# Importing Car



## Croupier (Aug 15, 2008)

Relocating from U.K. to Las Vegas in early November.
Had quotes for shipping my Jaguar from Southampton to Los Angeles (and also New York). Agent quotes cost as being "port to port". He also mentions £25 U.K. authorities export documentation charge.
Does anybody know what sort of charges U.S. Customs may make for a private vehicle import ? Documentation charges ? Port charges ? I shall be living in Nevada, unfortunately it being a landlocked state the vehicle has to enter the U.S. through California. Will my vehicle be expected to meet California emmissions laws or Nevada laws ? How long can I run with U.K. plates ?
What test (MOT) will it have to undergo and when ?
Any advice as to which insurance company might offer me the best deal, bearing in mind right-hand drive and initially I will be driving on a U.K. licence (my Florida one has expired - will they give any sort of discount because I have held a U.S. licence ?)

Any help anybody can give about this matter would be most gratefully accepted.
I need to get all the facts to make my decision whether to sell it in the U.K. or take with. 
Paul


----------



## Bevdeforges (Nov 16, 2007)

DATA LINES:
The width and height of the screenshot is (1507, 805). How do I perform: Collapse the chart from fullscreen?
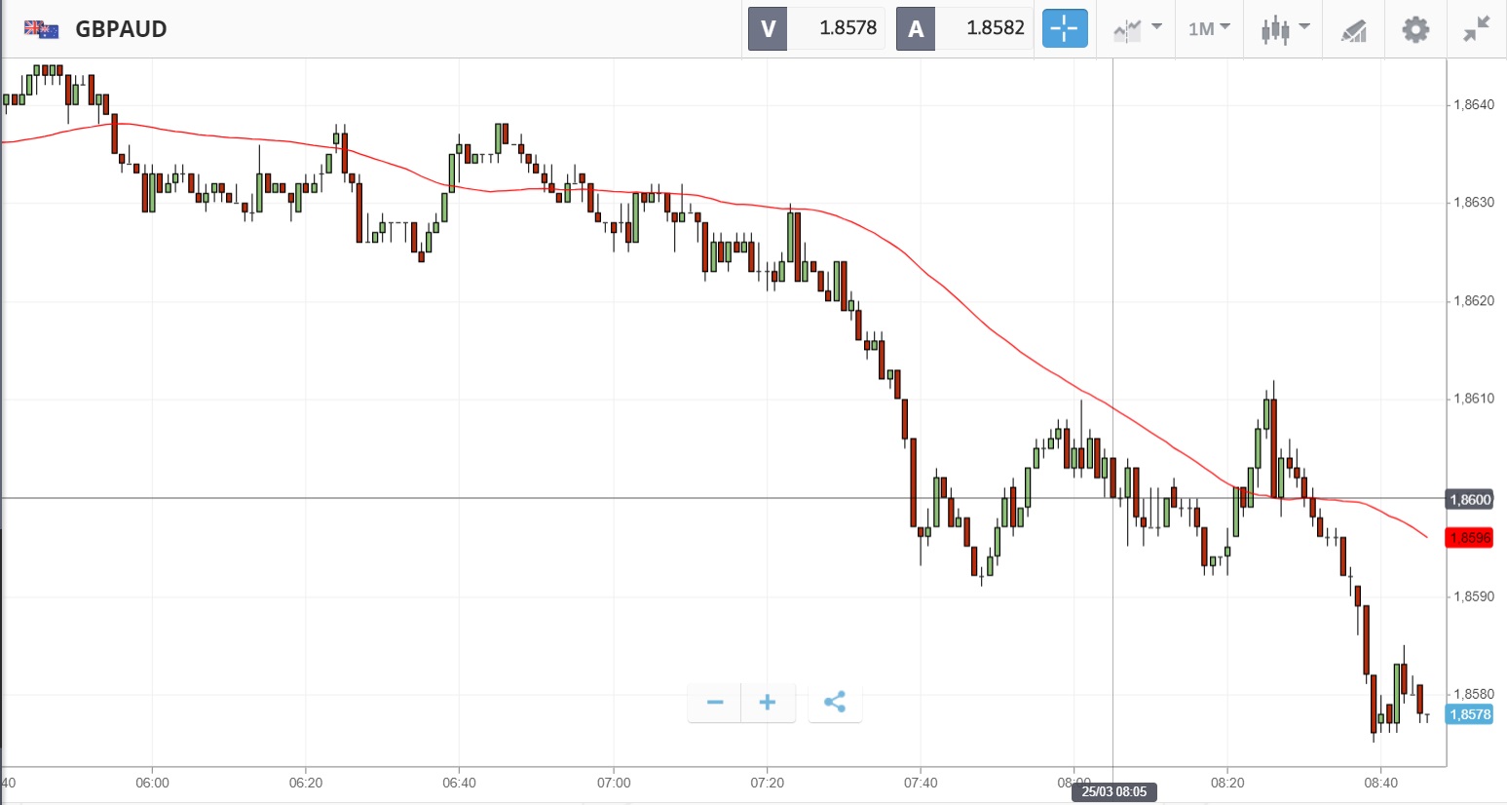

DESCRIPTION OF THE TASK:
Resume the forum thread on importing a car from the point where it stops. The material is separate from the forum thread on importing a car.

EXERCISE ANSWER:
Hi and welcome to the forum.

Honestly, I'd sell it and buy a new one when you get to the US. The regulations you'll have to meet will be those of Nevada, given that you'll be expected to register the car in your state of residence. Officially most states make you re-register the car once you have "taken up residence" though local definitions of that vary considerably. You normally have no more than 30 days to get a local driving license, though you can usually drive for up to a year if you aren't "resident" in the US.

The insurance companies don't care about your prior Florida license. In fact some insurance companies won't touch you until you have been insured for at least a year with another company in the state. If you had car insurance in Florida, you might try that same company (assuming your record was good) whether you bring your Jag with you or buy a new car. The notion of how long you've had a license just doesn't apply in the US like it does in Europe.

Here's the website for the Nevada Department of Motor Vehicles Nevada Department of Motor Vehicles Official Site - www.dmvnv.com You may be able to find more answers here.
Cheers,
bev


----------



## RICHNTRISH (Jun 4, 2008)

What sort of Jag is it then ? unless its something like an early XK or D type its probably best to sell it and buy yourself something nice when you get there. Have you looked at the US Ebay site , cheaper prices generally than here plus alot of cars come from dry warm states and suffer less corrosion .
Richard.


----------



## Croupier (Aug 15, 2008)

*Many Thanks*

Thanks guys, lot of ag, and lot of expense.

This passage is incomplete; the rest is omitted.